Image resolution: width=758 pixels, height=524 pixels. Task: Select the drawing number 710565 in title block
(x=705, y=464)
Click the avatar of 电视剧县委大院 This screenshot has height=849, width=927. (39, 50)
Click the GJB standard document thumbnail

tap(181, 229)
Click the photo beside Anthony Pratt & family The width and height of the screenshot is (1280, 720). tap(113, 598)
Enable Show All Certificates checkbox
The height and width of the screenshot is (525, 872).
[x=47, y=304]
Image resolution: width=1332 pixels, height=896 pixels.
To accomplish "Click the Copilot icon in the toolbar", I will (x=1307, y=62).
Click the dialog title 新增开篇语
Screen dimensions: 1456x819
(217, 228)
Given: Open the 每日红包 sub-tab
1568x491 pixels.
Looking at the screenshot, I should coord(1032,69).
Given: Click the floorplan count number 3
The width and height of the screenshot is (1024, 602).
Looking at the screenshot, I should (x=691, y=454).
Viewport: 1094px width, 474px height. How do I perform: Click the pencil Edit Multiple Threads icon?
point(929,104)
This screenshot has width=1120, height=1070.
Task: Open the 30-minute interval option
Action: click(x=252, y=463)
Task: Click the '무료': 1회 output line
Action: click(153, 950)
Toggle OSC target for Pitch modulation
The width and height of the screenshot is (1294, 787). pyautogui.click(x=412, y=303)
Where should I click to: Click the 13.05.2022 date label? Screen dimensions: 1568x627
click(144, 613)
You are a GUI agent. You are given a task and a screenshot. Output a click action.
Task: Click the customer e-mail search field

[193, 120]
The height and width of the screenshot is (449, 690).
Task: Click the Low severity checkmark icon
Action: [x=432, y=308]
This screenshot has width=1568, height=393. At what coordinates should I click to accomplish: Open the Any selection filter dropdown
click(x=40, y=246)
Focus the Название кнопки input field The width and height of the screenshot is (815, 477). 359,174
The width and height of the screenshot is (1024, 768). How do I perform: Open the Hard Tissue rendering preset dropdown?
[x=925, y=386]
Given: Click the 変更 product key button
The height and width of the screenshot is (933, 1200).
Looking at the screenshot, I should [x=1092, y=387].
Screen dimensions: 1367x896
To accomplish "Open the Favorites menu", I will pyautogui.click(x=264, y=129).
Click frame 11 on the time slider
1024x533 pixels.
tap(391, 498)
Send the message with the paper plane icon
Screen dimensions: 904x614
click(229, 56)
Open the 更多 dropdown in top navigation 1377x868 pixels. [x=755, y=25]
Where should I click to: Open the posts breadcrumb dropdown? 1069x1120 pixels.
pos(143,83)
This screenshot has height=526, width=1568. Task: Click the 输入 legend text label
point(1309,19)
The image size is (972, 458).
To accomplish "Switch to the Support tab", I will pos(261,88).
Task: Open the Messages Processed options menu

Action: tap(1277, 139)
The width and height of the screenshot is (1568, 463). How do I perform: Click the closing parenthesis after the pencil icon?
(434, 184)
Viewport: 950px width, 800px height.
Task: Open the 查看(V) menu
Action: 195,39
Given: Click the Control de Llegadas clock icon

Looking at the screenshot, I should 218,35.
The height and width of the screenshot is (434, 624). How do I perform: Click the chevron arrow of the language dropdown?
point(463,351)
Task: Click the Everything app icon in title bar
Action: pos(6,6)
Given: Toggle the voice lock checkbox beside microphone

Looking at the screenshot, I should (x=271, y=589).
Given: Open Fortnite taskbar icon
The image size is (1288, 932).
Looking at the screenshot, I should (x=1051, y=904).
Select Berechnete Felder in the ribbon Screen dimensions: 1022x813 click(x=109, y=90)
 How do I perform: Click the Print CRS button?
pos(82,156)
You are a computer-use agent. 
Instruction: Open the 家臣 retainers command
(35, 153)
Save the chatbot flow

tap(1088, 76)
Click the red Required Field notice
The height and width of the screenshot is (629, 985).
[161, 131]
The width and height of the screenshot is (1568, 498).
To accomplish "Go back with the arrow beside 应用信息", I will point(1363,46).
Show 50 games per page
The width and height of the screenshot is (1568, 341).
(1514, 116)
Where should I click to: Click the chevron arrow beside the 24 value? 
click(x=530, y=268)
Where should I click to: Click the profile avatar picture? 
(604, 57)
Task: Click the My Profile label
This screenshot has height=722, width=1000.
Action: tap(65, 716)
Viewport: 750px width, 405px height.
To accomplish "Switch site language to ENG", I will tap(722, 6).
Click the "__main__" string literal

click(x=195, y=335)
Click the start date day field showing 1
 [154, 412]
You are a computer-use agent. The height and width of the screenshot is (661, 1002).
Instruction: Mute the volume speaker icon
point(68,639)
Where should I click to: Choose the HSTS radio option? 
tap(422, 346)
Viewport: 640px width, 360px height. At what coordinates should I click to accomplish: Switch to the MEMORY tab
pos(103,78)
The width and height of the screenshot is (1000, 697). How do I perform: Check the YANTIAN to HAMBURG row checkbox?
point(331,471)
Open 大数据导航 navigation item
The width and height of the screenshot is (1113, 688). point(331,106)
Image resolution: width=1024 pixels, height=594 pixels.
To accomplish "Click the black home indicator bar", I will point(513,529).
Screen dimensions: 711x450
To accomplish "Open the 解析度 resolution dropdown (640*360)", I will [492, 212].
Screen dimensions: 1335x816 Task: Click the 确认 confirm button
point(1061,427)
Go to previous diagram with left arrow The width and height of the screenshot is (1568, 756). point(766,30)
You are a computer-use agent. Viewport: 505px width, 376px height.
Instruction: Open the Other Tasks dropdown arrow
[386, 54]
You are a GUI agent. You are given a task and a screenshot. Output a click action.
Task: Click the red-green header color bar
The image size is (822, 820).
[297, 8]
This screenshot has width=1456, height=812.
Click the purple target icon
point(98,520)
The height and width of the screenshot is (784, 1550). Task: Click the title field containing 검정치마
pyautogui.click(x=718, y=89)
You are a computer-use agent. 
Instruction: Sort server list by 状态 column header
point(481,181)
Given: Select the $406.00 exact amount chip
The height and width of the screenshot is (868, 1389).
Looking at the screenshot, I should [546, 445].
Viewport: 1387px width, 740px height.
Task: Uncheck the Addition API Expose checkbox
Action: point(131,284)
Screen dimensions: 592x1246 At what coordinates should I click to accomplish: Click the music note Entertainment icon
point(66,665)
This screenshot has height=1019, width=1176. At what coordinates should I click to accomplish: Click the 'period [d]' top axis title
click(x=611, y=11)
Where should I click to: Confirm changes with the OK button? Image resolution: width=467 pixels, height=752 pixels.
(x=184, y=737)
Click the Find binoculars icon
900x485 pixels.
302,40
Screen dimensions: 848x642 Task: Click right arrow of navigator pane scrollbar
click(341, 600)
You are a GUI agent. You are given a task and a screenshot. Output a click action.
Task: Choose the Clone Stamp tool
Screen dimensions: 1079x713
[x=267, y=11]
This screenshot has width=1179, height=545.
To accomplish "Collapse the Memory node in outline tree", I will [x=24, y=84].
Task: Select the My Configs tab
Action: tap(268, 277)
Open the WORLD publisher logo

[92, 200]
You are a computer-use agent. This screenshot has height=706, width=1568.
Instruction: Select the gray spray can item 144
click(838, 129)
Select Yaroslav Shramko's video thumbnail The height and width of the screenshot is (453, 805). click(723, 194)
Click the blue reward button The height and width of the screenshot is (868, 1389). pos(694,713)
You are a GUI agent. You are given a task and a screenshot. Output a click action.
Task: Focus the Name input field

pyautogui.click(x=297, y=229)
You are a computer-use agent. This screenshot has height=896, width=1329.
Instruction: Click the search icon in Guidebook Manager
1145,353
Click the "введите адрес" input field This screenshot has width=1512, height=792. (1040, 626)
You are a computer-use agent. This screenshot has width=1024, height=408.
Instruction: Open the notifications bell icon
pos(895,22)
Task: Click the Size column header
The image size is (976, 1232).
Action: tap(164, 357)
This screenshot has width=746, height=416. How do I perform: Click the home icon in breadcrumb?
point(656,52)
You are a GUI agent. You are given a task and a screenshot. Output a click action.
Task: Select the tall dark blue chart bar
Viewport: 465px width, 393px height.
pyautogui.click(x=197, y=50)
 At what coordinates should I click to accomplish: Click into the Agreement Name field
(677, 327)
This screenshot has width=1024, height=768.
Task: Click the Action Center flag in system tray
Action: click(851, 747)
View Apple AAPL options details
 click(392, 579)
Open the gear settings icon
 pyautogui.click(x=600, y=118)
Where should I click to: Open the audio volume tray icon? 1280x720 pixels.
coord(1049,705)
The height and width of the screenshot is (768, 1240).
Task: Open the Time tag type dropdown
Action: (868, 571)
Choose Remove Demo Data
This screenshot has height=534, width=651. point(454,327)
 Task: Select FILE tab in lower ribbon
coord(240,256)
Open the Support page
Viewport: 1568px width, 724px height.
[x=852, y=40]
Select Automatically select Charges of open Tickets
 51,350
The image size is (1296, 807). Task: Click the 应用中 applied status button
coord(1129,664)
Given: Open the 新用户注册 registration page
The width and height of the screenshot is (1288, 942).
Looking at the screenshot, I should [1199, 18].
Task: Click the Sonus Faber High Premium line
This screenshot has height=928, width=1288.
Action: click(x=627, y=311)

•••

▶ The task:
Could you state the number of lines above in which the word "blue" appears? Give that number by itself.

▶ Exercise solution:
2